Over the past couple of decades, the amount of outstanding synthetic gold and silver has ballooned relative to the amount of physical gold and silver in existence, which has suppressed physical precious metals prices. In a genuine and fair market, physical gold and silver prices would be much higher than they currently are. You can learn more about this issue here and here.)
The Role of Paper Money Debasement
There are numerous factors that drive the price of gold, but dilution of fiat or “paper” currencies is one of the most glaring. For the past five decades, all of the world’s major currencies have been downgraded to mere “paper” currencies that are unbacked by gold, which has predictably resulted in an explosion of the global money supply and the ensuing erosion of those currencies’ purchasing power.
To put it in layman’s terms, a rising money supply harms the value of currencies and results in inflation or higher living costs.
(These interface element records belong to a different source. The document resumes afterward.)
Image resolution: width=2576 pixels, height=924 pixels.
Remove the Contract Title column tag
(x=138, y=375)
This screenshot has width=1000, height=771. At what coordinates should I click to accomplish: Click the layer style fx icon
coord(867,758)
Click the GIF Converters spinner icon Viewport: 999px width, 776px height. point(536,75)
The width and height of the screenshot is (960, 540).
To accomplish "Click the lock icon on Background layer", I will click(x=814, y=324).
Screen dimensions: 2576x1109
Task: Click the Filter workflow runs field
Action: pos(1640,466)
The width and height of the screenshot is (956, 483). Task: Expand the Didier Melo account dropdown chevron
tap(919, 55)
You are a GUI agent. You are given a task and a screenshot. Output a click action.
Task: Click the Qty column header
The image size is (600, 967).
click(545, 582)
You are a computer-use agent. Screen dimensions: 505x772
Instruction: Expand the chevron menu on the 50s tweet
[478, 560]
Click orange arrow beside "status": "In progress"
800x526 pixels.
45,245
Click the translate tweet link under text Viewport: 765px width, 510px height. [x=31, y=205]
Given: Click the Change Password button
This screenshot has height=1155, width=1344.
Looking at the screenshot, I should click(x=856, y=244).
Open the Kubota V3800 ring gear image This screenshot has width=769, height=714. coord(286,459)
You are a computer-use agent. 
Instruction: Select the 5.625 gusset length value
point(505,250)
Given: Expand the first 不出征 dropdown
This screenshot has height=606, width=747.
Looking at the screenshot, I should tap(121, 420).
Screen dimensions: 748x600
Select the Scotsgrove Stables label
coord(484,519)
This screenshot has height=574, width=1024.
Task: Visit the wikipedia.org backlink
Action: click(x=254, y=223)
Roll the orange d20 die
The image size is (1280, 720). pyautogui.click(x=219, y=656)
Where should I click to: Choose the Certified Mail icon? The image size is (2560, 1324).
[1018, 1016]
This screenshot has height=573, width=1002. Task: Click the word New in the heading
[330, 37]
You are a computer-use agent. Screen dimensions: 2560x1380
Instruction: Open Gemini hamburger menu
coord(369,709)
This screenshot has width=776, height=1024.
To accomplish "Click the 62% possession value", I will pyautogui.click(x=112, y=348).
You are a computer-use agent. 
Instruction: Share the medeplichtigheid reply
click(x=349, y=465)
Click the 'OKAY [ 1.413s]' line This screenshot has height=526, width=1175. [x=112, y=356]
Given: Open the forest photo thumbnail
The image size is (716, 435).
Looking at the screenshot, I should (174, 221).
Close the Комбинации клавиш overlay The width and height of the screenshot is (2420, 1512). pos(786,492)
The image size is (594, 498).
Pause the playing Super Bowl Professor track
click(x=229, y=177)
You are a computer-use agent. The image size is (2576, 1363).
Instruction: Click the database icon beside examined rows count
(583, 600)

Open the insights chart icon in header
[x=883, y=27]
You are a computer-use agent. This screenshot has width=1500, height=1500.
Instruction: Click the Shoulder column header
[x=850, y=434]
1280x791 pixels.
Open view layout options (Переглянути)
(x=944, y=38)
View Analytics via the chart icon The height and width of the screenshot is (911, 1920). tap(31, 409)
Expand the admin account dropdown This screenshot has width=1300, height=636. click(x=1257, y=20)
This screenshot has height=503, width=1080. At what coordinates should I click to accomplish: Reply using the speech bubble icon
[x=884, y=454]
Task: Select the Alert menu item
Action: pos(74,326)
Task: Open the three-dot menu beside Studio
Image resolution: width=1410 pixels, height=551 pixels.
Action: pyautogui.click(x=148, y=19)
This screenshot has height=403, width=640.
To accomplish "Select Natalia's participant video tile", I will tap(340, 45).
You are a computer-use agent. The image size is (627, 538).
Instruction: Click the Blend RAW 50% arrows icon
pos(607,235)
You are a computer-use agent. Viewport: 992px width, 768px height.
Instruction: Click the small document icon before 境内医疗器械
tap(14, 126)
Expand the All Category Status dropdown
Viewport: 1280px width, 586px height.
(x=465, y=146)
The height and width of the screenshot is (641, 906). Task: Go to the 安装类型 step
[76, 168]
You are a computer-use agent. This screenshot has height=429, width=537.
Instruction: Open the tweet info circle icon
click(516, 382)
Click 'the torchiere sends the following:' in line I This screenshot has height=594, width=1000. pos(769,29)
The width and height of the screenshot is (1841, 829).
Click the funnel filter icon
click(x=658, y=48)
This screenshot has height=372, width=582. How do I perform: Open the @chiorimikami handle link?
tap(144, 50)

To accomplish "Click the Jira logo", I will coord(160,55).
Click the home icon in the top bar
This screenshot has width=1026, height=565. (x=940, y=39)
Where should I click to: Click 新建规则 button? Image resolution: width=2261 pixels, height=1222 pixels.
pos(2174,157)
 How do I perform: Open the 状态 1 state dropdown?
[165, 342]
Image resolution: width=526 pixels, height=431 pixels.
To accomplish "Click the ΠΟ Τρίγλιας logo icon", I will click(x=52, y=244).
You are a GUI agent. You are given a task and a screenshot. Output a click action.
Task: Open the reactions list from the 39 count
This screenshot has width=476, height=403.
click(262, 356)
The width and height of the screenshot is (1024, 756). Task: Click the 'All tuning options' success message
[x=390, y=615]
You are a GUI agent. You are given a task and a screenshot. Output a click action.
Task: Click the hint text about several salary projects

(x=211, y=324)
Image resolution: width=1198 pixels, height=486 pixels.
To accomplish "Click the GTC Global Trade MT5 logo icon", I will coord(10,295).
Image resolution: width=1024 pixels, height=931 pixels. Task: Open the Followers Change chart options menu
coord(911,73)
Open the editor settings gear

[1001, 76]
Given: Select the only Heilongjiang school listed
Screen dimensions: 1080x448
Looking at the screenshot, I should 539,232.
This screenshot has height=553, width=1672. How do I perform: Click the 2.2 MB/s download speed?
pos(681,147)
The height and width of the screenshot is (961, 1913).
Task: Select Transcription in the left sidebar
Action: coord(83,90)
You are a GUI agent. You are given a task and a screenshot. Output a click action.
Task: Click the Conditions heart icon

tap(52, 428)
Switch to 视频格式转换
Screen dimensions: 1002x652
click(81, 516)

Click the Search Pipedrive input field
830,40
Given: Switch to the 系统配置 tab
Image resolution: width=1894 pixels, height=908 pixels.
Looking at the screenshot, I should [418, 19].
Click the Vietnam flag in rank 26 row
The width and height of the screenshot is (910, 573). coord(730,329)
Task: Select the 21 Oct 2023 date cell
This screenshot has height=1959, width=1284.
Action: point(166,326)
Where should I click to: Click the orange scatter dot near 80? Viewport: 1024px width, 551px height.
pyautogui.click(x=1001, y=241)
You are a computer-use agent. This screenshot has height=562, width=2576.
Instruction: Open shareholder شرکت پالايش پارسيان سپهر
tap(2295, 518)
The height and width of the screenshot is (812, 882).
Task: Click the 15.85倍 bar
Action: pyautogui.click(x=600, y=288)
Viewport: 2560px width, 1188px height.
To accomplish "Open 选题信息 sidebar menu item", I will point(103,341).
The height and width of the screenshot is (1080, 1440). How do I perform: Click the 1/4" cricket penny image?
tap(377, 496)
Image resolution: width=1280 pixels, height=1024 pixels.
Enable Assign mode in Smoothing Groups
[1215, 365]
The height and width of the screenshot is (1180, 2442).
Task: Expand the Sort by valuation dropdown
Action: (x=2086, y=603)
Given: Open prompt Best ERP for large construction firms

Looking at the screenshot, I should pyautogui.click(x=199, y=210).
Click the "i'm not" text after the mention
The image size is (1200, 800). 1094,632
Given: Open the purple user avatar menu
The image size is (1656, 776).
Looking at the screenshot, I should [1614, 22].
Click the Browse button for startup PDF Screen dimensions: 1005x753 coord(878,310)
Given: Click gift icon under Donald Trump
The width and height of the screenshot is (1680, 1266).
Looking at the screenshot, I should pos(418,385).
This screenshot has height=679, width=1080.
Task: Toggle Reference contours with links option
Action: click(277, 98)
When the cost of housing, groceries, car insurance, healthcare, and college education all rise together, look no further than the debasement of paper money. When currencies were backed by gold, it was impossible to dilute them the way that paper currencies are diluted because every currency unit was required to have a certain amount of gold backing it up and it’s impossible to print or conjure gold out of thin air. For that same reason, people clamor to the safety of gold when paper money is being diluted to oblivion.
The chart below shows the United States M2 money supply, which is a measure of all notes and coins that are in circulation, checking accounts, travelers’ checks, savings deposits, time deposits under $100,000, and shares in retail money market mutual funds. The U.S. M2 money supply has more than quadrupled since the early-2000s, which was a major factor behind gold’s long-term uptrend that began at that time.
Though paper money is typically diluted as a function of time, this process accelerated dramatically after the Global Financial Crisis of 2007 – 2008 due to widespread government bailouts, fiscal and monetary stimulus, and quantitative easing (QE), which can be thought of as digital money printing for the purpose of propping up the economy and boosting the financial markets.
The 2020 COVID-19 pandemic resulted in an even more reckless printfest that caused nearly every measure of money supply in practically every country to go vertical in just a few months as central banks — including the U.S. Federal Reserve — desperately tried to prop up their economies and financial markets during the pandemic lockdowns with trillions upon trillions of dollars worth of stimulus.
The chart below shows how gold follows the M2 money supply higher over time:
The next chart shows the ratio of gold’s price to the M2 money supply, which is helpful for seeing if gold is keeping up with money supply growth, outpacing it, or lagging it. If gold’s price greatly outpaces money supply growth (the red zone in the chart below), there is a heightened chance of a strong correction. If gold’s price lags money supply growth (the green zone in the chart below), however, there is a good chance that gold will soon experience of period of strength. Since the mid-2010s, gold has slightly lagged M2 money supply growth, which could set it up for a period of strength due to the other factors discussed in this piece.